Directions for this task -
Write out the whole listing. Leave out nothing.
#### Source data
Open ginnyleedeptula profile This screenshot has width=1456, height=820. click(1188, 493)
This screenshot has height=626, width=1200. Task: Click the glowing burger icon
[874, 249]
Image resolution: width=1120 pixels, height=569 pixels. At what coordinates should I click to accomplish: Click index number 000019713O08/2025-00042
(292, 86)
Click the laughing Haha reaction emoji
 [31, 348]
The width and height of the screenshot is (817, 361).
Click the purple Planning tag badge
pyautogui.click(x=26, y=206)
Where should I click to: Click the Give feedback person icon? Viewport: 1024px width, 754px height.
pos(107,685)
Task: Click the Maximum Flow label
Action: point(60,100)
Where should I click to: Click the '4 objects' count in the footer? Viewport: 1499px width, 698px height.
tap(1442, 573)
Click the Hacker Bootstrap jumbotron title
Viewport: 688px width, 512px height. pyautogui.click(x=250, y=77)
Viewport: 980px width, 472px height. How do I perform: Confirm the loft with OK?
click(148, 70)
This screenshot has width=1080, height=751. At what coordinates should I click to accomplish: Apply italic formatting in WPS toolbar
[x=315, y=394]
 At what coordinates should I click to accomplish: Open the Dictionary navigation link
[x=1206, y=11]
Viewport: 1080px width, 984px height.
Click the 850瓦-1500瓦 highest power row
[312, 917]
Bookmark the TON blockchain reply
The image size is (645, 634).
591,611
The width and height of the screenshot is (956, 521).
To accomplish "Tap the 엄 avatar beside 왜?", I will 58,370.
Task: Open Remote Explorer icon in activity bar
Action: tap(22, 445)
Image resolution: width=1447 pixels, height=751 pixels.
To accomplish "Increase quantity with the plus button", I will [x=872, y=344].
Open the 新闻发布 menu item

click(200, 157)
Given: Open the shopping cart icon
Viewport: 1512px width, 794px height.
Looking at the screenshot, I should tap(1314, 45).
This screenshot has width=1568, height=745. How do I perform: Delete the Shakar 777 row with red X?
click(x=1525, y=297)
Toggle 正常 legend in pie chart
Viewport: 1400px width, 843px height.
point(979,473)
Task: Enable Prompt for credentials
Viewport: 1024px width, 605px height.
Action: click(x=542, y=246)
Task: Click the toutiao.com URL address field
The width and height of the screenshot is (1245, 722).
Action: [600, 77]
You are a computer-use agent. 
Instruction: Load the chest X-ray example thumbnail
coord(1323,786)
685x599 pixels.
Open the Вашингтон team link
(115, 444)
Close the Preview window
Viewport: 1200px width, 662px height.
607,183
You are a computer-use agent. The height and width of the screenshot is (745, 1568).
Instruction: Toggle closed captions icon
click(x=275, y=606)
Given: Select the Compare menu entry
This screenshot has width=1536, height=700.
########
Solution below -
Open ginnyleedeptula profile This screenshot has width=1456, height=820. click(1188, 493)
This screenshot has height=626, width=1200. Task: Click the glowing burger icon
[874, 249]
Image resolution: width=1120 pixels, height=569 pixels. At what coordinates should I click to accomplish: Click index number 000019713O08/2025-00042
(292, 86)
Click the laughing Haha reaction emoji
 [31, 348]
The width and height of the screenshot is (817, 361).
Click the purple Planning tag badge
pyautogui.click(x=26, y=206)
Where should I click to: Click the Give feedback person icon? Viewport: 1024px width, 754px height.
pos(107,685)
Task: Click the Maximum Flow label
Action: point(60,100)
Where should I click to: Click the '4 objects' count in the footer? Viewport: 1499px width, 698px height.
tap(1442, 573)
Click the Hacker Bootstrap jumbotron title
Viewport: 688px width, 512px height. pyautogui.click(x=250, y=77)
Viewport: 980px width, 472px height. How do I perform: Confirm the loft with OK?
click(148, 70)
This screenshot has width=1080, height=751. At what coordinates should I click to accomplish: Apply italic formatting in WPS toolbar
[x=315, y=394]
 At what coordinates should I click to accomplish: Open the Dictionary navigation link
[x=1206, y=11]
Viewport: 1080px width, 984px height.
Click the 850瓦-1500瓦 highest power row
[312, 917]
Bookmark the TON blockchain reply
The image size is (645, 634).
591,611
The width and height of the screenshot is (956, 521).
To accomplish "Tap the 엄 avatar beside 왜?", I will 58,370.
Task: Open Remote Explorer icon in activity bar
Action: tap(22, 445)
Image resolution: width=1447 pixels, height=751 pixels.
To accomplish "Increase quantity with the plus button", I will [x=872, y=344].
Open the 新闻发布 menu item

click(200, 157)
Given: Open the shopping cart icon
Viewport: 1512px width, 794px height.
Looking at the screenshot, I should tap(1314, 45).
This screenshot has width=1568, height=745. How do I perform: Delete the Shakar 777 row with red X?
click(x=1525, y=297)
Toggle 正常 legend in pie chart
Viewport: 1400px width, 843px height.
point(979,473)
Task: Enable Prompt for credentials
Viewport: 1024px width, 605px height.
Action: click(x=542, y=246)
Task: Click the toutiao.com URL address field
The width and height of the screenshot is (1245, 722).
Action: [600, 77]
You are a computer-use agent. 
Instruction: Load the chest X-ray example thumbnail
coord(1323,786)
685x599 pixels.
Open the Вашингтон team link
(115, 444)
Close the Preview window
Viewport: 1200px width, 662px height.
607,183
You are a computer-use agent. The height and width of the screenshot is (745, 1568).
Instruction: Toggle closed captions icon
click(x=275, y=606)
Given: Select the Compare menu entry
This screenshot has width=1536, height=700.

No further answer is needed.